Exercise aim: Can you convert the entries below into a JSON list of strings, with one string per line, blank lines omitted, and the pictures left out?

Record set:
"""
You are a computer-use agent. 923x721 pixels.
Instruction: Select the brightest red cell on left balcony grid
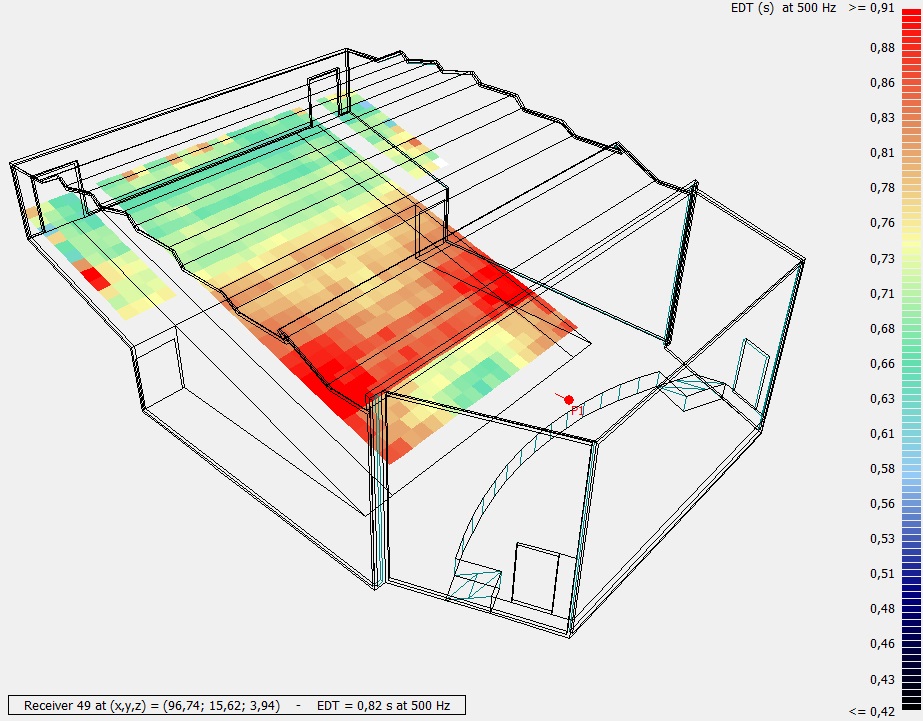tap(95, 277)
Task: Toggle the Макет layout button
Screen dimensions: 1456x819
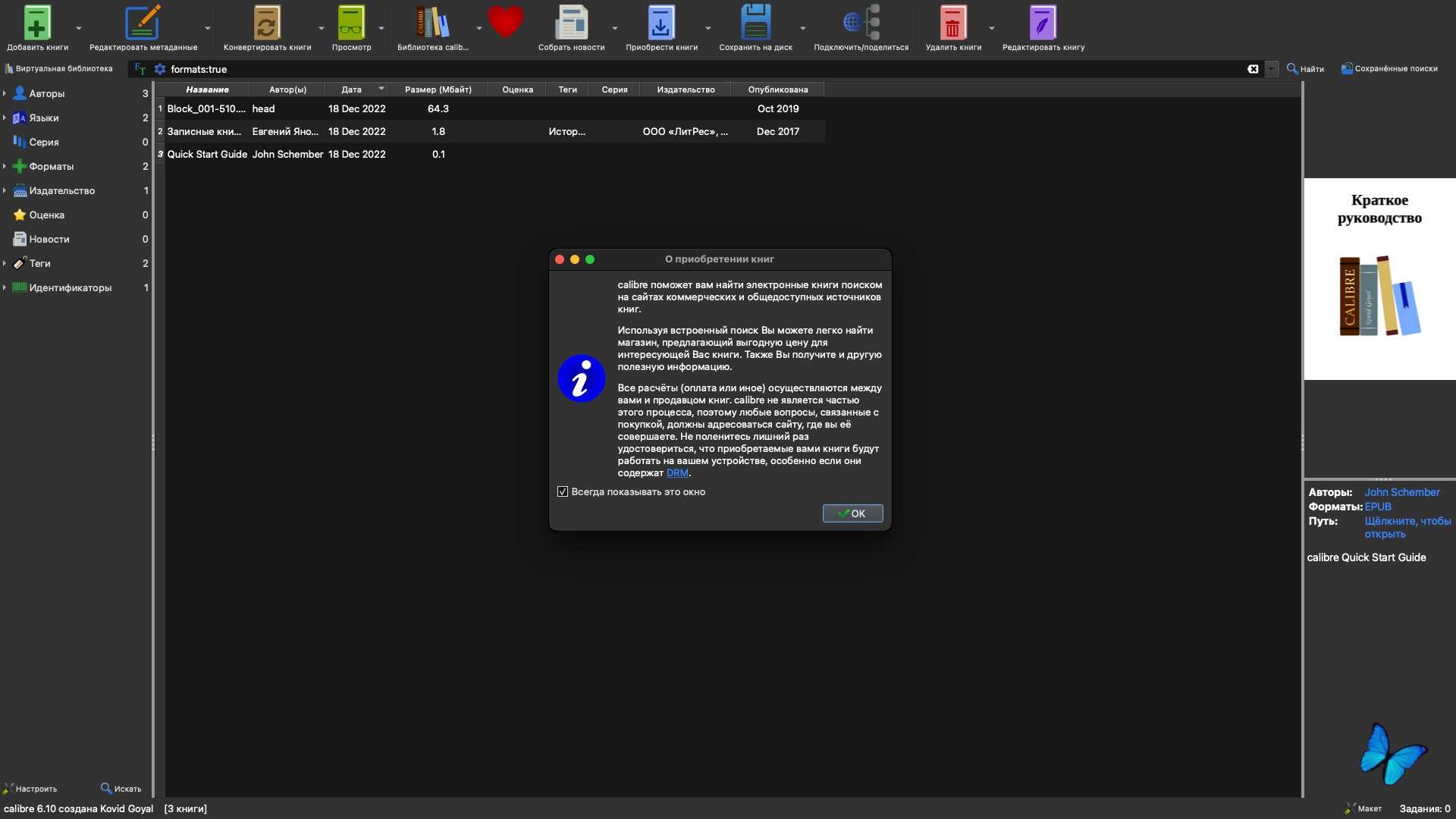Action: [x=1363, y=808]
"""
Final result:
[
  "You are a computer-use agent. 923x721 pixels.",
  "Instruction: Select the brightest red cell on left balcony grid",
  "tap(95, 277)",
  "Task: Toggle the Макет layout button",
  "Screen dimensions: 1456x819",
  "Action: [x=1363, y=808]"
]